Beetroot's nutritional benefits
Nature gives us clues to the health properties of her beautiful food.
Beetroots with their dark red juices are particularly beneficial for our blood.
The unique pigment antioxidants in beetroot as well as in its leaves offer protection against coronary artery disease and stroke, lower cholesterol levels within the body, and have anti-aging effects.
Did you know that
  • drinking 250ml beetroot juice per day will lower your blood pressure by 7%?
  • drinking beetroot juice before exercising will enable you to exercise 16% longer? 
Beetroots are an excellent source of folic acid and a very good source of fibre, manganese and potassium.

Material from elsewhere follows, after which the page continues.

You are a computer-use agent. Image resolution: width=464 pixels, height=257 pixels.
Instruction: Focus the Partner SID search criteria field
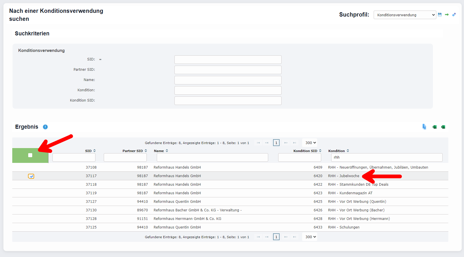[x=228, y=70]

Beetroot leaves are of exceptional nutritional value so don't discard them.  They are rich in calcium and vitamins A and C and have more iron than spinach. They can be added raw to vegetable juices and green smoothies, or cooked up and enjoyed in the same way as spinach.
Here are a couple of our favourite beetroot recipes.

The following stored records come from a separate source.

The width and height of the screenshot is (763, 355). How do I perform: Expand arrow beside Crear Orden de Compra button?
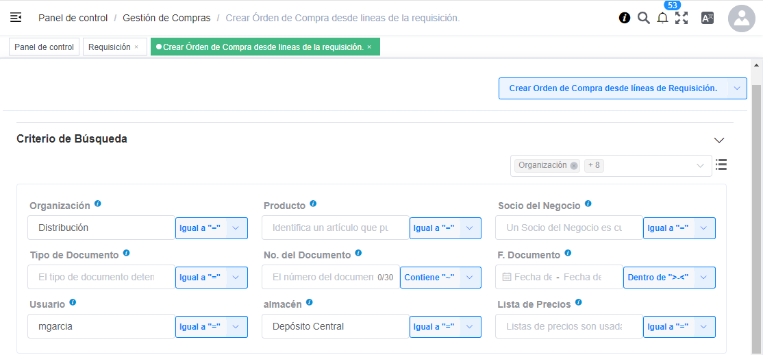[737, 88]
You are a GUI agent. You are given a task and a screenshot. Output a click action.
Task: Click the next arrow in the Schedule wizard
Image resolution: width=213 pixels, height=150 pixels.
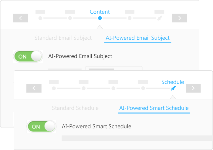193,88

VV Raw Vitality Beetroot Dip
  • 1 cup grated fresh beetroot
  • 2 tbs chopped red onion
  • small bunch of parsley
  • juice of half a lemon
  • 1 tbs sunflower seeds
  • 1 tbs pumpkin seeds
  • quarter cup olive oil
  • 1 tbs unhulled tahini
  • 1 tbs apple cider or spiced vinegar
  • 1 tsp freshly grated nutmeg
  • half tsp freshly grated ginger or 1 tsp ginger powder
  • half tsp salt
  • half tsp freshly ground black pepper
Put everything into a blender (Vitamix is best) and blend until pureed.
Serve with crackers or crusty bread.
Or be adventurous, thin the dip with a little more olive oil and lemon juice, and serve it over hot pasta accompanied by some sauteed zucchini logs.

Roger's Beetroot and Veggie Pizza
Ingredients for 2 people:
  • 1 medium (9 inch) pizza base of your choice (we love using Lavash bread)
  • 1 tbs pizza sauce
  • 1 carrot, grated
  • half a fresh beetroot, grated
  • half a zucchini, grated
  • 2 tbs matured cheese, grated
  • your favourite chopped fresh veggies (we like capsicum, corn, beans, onion and tomatoes)
  • any other pizza toppings you love (fresh chilies, black olives, bocconcini, cubes of fetta cheese, sundried tomatoes)
  • chopped garlic
  • fresh chilli, sliced thinly
  • chopped fresh herbs (thyme, rosemary, oregano, basil)
  • Put the pizza base on an over tray and spread over the pizza sauce
  • Mix together the grated carrot, beetroot and zucchini with salt and pepper, then heap it up high on the pizza base (it will reduce by a third when it cooks). 
  • Sprinkle over some grated cheese, then drop on your favourite fresh veggies, and pizza toppings. 
  • Sprinkle over some chopped garlic and fresh herbs, sprinkle lightly with salt, pepper and fresh chilli then drizzle with some olive oil.
  • Place in a hot over (430C) and cook for 15 - 20 minutes. 
  • Remove from the oven and allow to sit for a few minutes then serve with a Greek Salad.